Books
Dear Reader: a letter from Vanessa Ronan
Dear Reader,
In Texas, driving long distances is just part of life. When I was little, I loved gazing out the rolled-down window towards the horizon as, blown at speed, the humid air cooled my face. I daydreamed imagined lives for each small town we passed. My grandparents lived just north of Dallas, and we visited them several times a year. It was a long journey from where we lived in Houston — a good six hours in the car. There were places we’d look out for, landmarks along our way that made the drive pass faster. One of these was the Huntsville State Penitentiary, and it was on these family road trips that, thinking back, I realise my fascination with prisons first began.
Visible from the highway, the penitentiary both frightened and intrigued my young self. Tall electric fences surrounded high brick walls. Guards with machine guns watched from high towers. In courtyards made small by distance, men the size of ants roamed the yard. What had they done to be locked in there?
Along I-45 big yellow signs read, “Do Not Pick Up Hitchhikers.” Once I asked Dad, “Why?” I remember well how hard and long he laughed. It became a sort of running joke after that every time we passed those signs even though we never saw a hitchhiker on that stretch of highway.

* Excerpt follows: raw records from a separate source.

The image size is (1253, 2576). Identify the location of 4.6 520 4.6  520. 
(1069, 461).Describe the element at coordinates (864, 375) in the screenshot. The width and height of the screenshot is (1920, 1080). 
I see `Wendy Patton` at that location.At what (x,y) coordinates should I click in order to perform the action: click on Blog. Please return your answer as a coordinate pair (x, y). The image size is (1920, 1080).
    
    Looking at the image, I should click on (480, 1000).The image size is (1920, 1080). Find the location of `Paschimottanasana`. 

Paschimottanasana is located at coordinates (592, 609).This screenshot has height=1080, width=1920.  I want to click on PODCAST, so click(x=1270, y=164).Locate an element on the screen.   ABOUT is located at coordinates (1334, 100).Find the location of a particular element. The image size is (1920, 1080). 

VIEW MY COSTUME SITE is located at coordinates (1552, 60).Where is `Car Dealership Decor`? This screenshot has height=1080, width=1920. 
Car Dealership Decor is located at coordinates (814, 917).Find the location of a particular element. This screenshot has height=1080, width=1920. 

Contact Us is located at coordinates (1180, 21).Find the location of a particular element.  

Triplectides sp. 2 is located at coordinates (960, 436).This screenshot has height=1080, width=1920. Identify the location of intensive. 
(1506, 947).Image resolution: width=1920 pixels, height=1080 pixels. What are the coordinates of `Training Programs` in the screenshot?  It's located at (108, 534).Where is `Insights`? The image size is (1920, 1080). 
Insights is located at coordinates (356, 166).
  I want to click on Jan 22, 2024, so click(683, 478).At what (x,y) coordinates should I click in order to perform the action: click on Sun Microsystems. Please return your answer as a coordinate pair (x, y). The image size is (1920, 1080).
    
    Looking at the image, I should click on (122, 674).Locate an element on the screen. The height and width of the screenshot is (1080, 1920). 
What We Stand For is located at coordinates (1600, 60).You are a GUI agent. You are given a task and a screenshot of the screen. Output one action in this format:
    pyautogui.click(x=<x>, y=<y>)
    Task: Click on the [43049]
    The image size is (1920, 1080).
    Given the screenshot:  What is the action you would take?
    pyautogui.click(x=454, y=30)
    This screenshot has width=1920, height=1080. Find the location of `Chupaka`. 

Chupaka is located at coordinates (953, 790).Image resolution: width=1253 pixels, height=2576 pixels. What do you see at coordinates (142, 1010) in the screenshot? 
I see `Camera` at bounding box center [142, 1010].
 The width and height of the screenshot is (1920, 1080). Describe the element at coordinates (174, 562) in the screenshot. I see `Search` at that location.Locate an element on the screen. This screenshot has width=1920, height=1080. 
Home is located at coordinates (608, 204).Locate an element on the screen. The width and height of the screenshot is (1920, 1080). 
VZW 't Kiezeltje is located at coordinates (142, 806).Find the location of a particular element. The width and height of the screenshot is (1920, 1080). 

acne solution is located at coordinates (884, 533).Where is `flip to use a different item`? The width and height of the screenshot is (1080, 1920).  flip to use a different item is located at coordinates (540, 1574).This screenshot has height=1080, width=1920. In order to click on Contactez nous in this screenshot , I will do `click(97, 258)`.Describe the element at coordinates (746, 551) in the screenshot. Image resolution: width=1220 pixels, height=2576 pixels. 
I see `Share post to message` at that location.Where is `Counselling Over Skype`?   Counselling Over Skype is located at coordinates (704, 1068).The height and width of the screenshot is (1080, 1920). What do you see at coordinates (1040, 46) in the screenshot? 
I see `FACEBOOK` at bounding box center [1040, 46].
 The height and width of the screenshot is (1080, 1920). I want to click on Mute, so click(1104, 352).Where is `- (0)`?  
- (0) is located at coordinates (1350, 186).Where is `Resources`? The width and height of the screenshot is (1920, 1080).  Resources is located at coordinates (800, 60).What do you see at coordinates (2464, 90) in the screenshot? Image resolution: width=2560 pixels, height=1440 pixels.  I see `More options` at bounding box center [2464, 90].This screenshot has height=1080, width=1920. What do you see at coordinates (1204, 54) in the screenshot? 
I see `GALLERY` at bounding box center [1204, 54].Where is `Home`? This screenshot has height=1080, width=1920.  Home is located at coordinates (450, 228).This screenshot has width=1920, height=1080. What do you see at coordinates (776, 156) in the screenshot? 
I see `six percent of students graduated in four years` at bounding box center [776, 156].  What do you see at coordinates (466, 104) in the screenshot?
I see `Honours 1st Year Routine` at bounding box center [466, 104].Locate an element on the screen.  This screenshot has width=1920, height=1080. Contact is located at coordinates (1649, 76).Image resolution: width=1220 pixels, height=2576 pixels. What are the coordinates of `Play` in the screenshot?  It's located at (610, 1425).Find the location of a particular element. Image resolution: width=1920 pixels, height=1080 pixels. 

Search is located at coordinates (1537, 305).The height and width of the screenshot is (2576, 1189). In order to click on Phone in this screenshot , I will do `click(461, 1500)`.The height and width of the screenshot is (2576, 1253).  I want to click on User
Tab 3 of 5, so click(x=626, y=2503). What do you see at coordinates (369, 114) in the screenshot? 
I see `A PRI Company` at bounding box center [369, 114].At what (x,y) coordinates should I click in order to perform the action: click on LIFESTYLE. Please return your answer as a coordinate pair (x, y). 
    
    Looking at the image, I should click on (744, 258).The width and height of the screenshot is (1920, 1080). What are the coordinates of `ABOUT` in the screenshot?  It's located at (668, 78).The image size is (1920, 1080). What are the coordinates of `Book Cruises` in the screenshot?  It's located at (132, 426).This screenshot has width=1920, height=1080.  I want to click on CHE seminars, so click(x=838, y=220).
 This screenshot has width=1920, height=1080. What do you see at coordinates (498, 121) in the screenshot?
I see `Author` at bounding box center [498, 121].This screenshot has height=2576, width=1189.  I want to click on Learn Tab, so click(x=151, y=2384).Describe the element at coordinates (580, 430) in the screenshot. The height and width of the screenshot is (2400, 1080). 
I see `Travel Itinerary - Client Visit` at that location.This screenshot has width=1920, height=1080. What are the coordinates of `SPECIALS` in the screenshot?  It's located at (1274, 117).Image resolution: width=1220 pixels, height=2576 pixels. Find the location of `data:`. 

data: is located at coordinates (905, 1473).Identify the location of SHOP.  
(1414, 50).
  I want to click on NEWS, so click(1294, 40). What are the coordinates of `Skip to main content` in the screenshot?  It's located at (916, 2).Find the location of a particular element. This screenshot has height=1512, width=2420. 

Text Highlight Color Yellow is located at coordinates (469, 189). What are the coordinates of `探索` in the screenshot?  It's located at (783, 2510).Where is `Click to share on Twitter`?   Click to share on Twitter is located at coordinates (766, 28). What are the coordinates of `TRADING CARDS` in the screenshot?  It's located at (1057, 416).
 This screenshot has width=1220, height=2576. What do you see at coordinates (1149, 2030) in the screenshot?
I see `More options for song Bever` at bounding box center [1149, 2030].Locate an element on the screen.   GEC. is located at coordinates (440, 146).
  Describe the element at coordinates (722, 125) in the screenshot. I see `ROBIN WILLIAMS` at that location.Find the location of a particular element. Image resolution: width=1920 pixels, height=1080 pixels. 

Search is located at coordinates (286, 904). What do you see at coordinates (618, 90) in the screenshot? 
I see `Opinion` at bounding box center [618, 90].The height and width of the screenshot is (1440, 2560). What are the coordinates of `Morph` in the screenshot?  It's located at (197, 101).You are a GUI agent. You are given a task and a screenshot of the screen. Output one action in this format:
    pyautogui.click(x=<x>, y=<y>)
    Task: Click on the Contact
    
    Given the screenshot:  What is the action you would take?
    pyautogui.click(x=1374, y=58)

Often we stopped in the Huntsville State Park, just a seventeen-minute drive from the prison. It was lovely — pine trees surrounded a small lake full of bright blue paddle boats. Our family picnicked there and my brother and I played. One trip north when my brother and I were still quite little, Dad stayed home. Mom stopped in the park like always. A rusted-out pickup pulled up while we were eating. It was dusk; no other families were around, no park ranger. Three men got out of the truck and watched us a while before they came closer. All three men looked well rough. What I remember best was the instant fear — we could feel our mother’s sudden alarm, even as she struggled to hide it. When the men edged even closer, Mom cut our picnic short suddenly and hurried us back to the car. All the while the men watched. I’m not sure what it was about them — their oddly matched clothes, their unwashed appearance — that made us think they might have escaped from prison, but the menace with which they stared at us still runs shivers down my spine.
From youth, Huntsville always seemed to me a mysterious kingdom of dark souls. It lurked in my subconscious for years: the home of monsters. It is only recently that I’ve realised those early memories and imaginings were the seeds of my first novel, The Last Days of Summer. Writing it, I became that little girl again, fascinated by the stark prison that met my eyes.